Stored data
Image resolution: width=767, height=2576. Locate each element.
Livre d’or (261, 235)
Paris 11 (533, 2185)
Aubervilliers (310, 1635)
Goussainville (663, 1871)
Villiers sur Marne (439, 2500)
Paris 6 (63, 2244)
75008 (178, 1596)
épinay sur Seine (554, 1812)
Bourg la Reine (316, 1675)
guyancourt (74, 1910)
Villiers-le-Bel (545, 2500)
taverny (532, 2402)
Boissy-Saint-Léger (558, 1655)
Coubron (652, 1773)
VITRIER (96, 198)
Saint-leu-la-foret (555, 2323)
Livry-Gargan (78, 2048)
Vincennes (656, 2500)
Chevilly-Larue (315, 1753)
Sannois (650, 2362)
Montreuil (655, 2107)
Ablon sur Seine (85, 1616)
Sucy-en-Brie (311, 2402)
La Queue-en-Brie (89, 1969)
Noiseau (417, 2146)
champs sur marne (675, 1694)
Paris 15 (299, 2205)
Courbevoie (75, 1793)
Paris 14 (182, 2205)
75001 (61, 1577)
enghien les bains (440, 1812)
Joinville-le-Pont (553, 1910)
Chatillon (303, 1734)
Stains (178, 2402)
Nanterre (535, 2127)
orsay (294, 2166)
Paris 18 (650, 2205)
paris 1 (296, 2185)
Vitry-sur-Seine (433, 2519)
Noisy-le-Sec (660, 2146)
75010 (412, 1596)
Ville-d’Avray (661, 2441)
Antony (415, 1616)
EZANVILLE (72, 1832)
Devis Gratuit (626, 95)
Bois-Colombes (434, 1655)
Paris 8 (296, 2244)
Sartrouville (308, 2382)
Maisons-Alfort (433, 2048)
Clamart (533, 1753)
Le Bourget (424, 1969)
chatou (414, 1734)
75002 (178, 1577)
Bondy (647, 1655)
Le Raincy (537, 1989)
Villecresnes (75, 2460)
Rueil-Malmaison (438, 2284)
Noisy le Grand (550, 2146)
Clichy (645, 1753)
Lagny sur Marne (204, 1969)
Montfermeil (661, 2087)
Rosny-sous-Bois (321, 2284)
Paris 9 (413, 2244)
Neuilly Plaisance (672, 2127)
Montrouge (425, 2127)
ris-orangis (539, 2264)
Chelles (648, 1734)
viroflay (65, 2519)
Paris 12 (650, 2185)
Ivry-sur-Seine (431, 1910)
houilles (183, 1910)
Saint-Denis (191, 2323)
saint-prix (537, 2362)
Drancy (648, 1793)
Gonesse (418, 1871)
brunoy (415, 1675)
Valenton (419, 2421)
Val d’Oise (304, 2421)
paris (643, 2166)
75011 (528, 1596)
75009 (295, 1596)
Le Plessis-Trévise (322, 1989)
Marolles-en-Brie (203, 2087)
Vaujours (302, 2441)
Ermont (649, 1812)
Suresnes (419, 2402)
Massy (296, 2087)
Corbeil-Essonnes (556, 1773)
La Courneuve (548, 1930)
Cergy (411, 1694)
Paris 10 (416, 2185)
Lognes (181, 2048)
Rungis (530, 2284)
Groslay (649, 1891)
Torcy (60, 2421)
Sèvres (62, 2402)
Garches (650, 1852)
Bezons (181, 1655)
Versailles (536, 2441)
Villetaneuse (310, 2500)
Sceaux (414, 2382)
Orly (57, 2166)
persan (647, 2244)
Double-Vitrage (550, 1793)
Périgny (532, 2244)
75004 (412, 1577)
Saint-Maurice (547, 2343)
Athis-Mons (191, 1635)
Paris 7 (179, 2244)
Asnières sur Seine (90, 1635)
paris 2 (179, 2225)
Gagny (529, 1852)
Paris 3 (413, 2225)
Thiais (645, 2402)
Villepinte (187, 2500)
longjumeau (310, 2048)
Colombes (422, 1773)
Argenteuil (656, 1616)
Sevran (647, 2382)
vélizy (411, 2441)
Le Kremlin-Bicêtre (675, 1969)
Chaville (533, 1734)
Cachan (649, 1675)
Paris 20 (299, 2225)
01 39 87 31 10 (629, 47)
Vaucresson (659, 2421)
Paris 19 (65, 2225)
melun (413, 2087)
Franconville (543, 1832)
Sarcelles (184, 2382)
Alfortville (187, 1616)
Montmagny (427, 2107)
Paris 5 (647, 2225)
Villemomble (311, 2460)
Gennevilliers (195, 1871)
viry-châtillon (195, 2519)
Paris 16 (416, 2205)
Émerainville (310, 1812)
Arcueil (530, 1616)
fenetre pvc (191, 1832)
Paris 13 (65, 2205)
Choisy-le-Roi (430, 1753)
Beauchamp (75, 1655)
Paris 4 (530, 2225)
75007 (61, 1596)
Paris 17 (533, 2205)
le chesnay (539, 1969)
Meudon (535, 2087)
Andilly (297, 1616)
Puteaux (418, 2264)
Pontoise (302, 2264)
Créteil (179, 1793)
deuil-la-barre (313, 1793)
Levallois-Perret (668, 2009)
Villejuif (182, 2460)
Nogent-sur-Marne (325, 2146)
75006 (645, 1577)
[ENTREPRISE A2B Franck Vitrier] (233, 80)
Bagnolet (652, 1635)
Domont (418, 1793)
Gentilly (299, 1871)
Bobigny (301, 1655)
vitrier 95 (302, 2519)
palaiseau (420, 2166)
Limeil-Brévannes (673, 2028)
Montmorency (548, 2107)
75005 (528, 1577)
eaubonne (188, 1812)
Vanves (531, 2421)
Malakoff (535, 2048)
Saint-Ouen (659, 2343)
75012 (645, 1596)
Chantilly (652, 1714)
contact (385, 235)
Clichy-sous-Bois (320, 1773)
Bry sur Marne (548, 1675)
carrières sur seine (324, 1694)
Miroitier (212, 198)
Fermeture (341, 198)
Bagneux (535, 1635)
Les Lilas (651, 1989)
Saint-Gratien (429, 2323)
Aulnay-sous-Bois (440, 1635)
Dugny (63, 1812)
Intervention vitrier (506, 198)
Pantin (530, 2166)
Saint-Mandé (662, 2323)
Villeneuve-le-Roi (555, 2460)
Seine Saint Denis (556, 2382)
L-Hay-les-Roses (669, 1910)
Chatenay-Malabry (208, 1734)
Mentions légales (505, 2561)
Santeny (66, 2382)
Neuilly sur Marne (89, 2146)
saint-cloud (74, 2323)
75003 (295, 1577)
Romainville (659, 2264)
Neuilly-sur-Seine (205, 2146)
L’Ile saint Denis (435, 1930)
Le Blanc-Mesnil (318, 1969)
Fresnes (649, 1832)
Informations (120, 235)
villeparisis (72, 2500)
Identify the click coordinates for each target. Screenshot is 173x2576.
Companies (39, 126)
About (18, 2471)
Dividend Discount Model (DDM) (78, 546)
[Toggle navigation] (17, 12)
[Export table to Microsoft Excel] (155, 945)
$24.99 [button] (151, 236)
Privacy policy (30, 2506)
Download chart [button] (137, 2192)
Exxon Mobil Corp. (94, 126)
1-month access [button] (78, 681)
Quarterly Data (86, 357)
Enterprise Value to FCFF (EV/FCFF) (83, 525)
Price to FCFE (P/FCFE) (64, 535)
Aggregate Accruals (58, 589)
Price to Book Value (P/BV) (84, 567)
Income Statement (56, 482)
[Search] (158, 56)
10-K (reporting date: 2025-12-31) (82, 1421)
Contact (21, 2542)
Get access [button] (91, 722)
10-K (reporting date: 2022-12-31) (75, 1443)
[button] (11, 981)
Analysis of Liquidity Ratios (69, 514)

- **PROBLEM REQUIREMENTS**:
In the records above, some lines may contain the word "sous"; copy every one of them.

- **ANSWER TO THE PROBLEM**:
Rosny-sous-Bois (321, 2284)
Clichy-sous-Bois (320, 1773)
Aulnay-sous-Bois (440, 1635)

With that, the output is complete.